| Exercise prompt |
Write out the lines below as a numbered list, skipping blank ones and leaving out the pictures.

+--

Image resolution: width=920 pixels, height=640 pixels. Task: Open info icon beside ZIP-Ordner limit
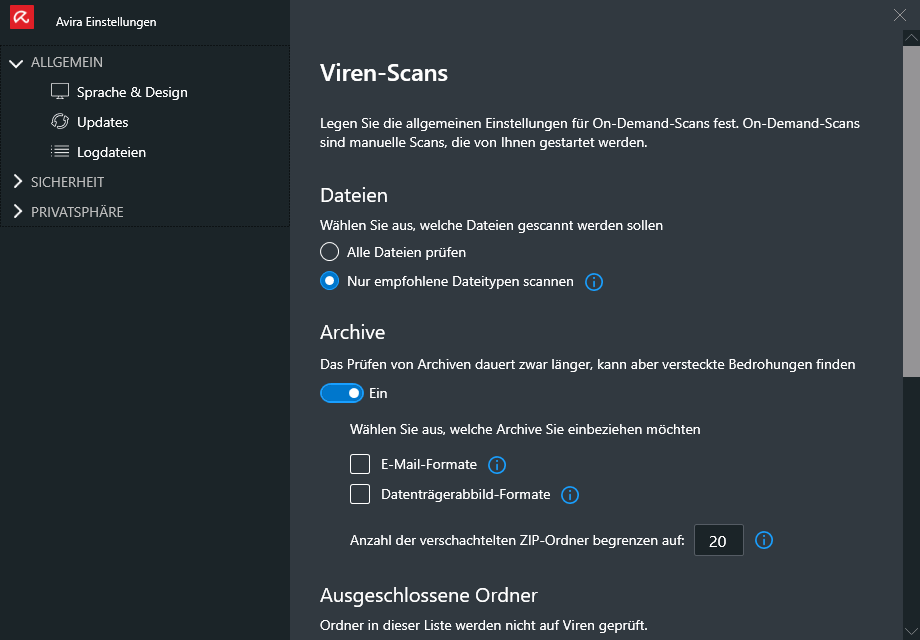click(x=763, y=540)
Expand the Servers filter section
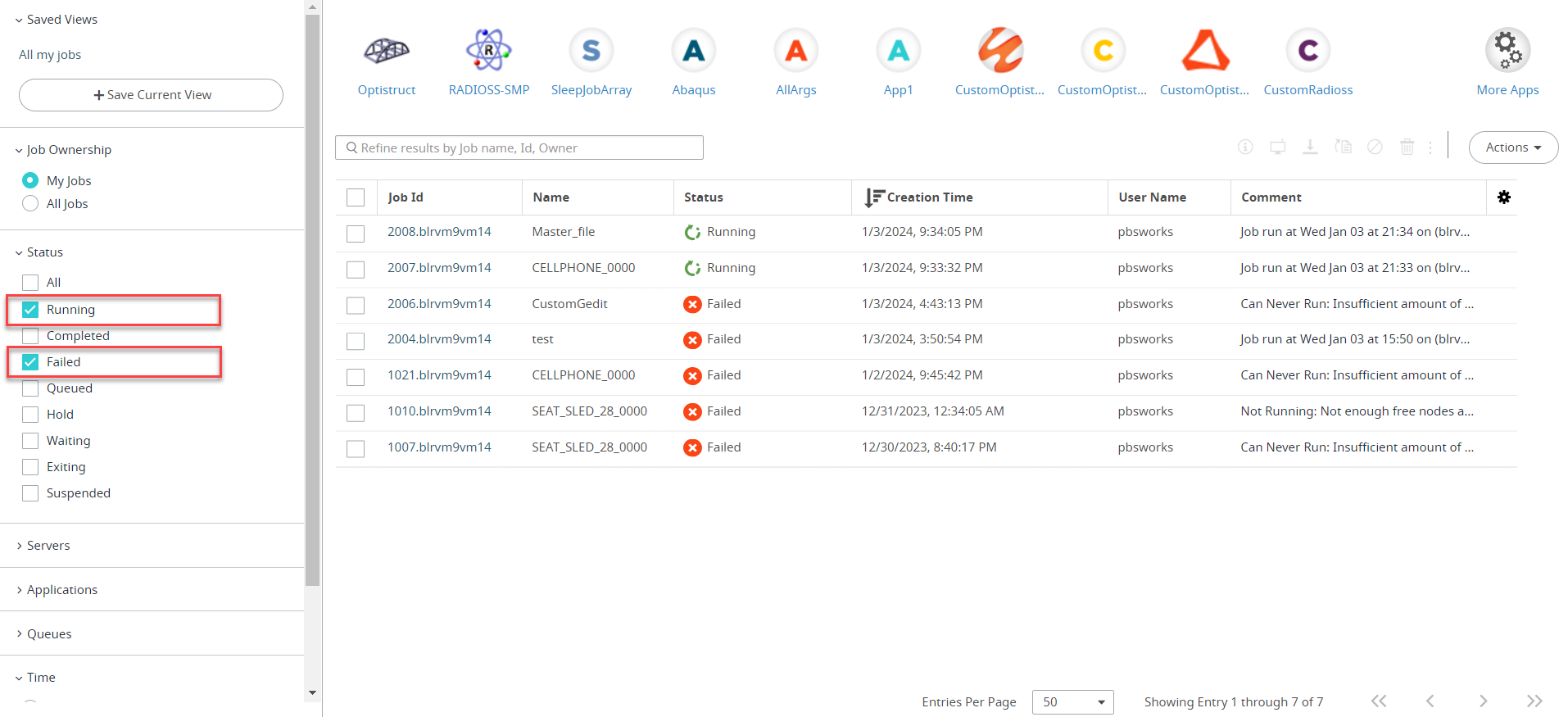Viewport: 1568px width, 717px height. click(x=48, y=546)
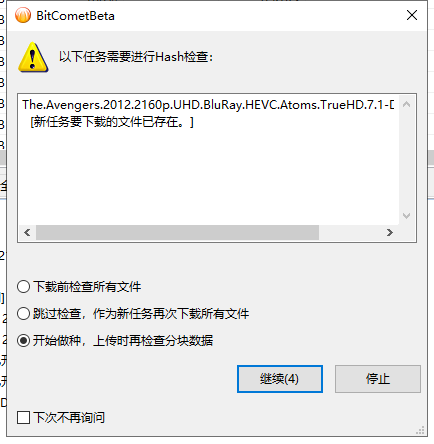Click the 以下任务需要进行Hash检查 heading text
Image resolution: width=434 pixels, height=444 pixels.
pos(136,57)
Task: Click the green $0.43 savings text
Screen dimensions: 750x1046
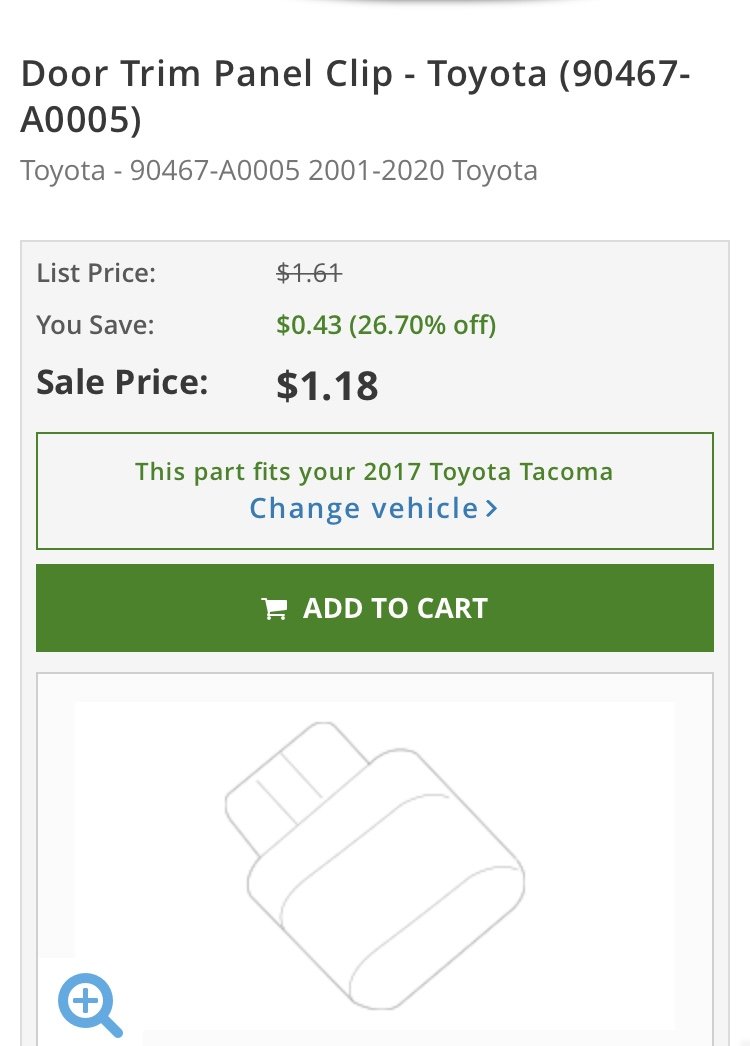Action: (x=309, y=325)
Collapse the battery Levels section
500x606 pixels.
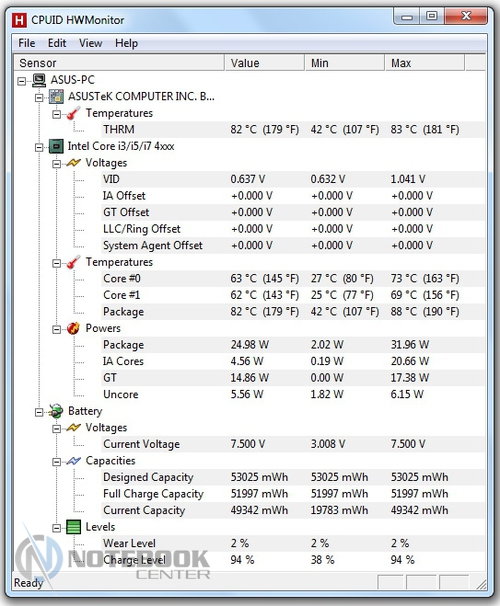click(x=56, y=528)
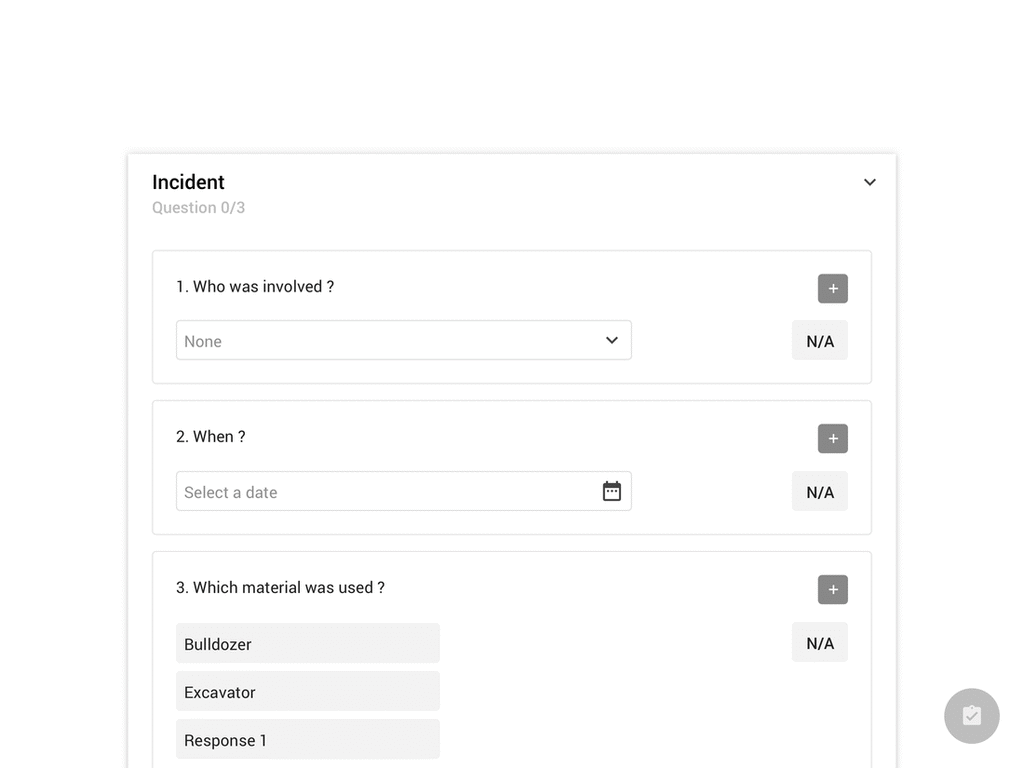Set material question to N/A
Screen dimensions: 1024x768
point(819,643)
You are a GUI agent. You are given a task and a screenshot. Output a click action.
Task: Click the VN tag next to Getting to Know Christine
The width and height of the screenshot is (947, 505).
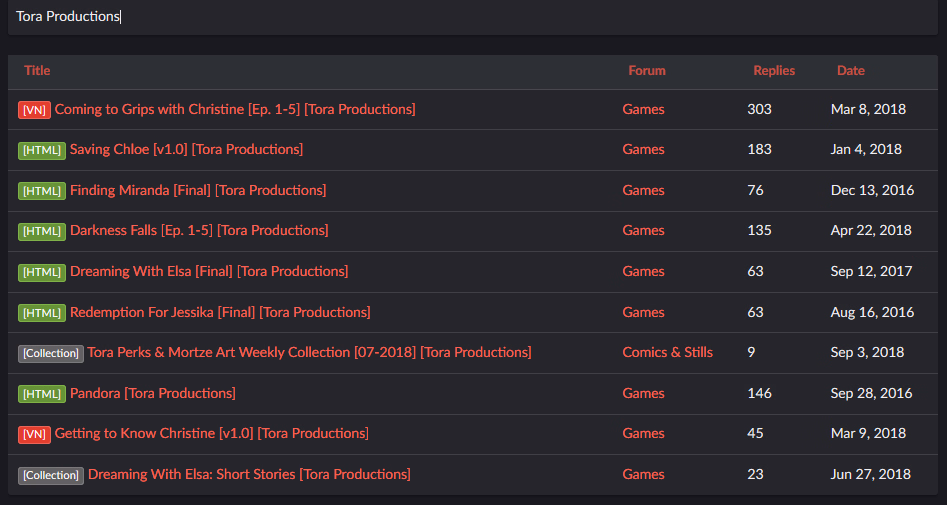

+--

| Final result |
1. Image resolution: width=920 pixels, height=640 pixels. Task: Open info icon beside ZIP-Ordner limit
2. click(x=763, y=540)
3. Expand the Servers filter section
4. Viewport: 1568px width, 717px height. click(x=48, y=546)
5. Click the 以下任务需要进行Hash检查 heading text
6. Image resolution: width=434 pixels, height=444 pixels.
7. pos(136,57)
8. Task: Click the green $0.43 savings text
9. Screen dimensions: 750x1046
10. Action: (x=309, y=325)
11. Collapse the battery Levels section
12. 500x606 pixels.
13. click(x=56, y=528)
14. Set material question to N/A
15. Screen dimensions: 1024x768
16. point(819,643)
17. You are a GUI agent. You are given a task and a screenshot. Output a click action.
18. Task: Click the VN tag next to Getting to Know Christine
19. The width and height of the screenshot is (947, 505).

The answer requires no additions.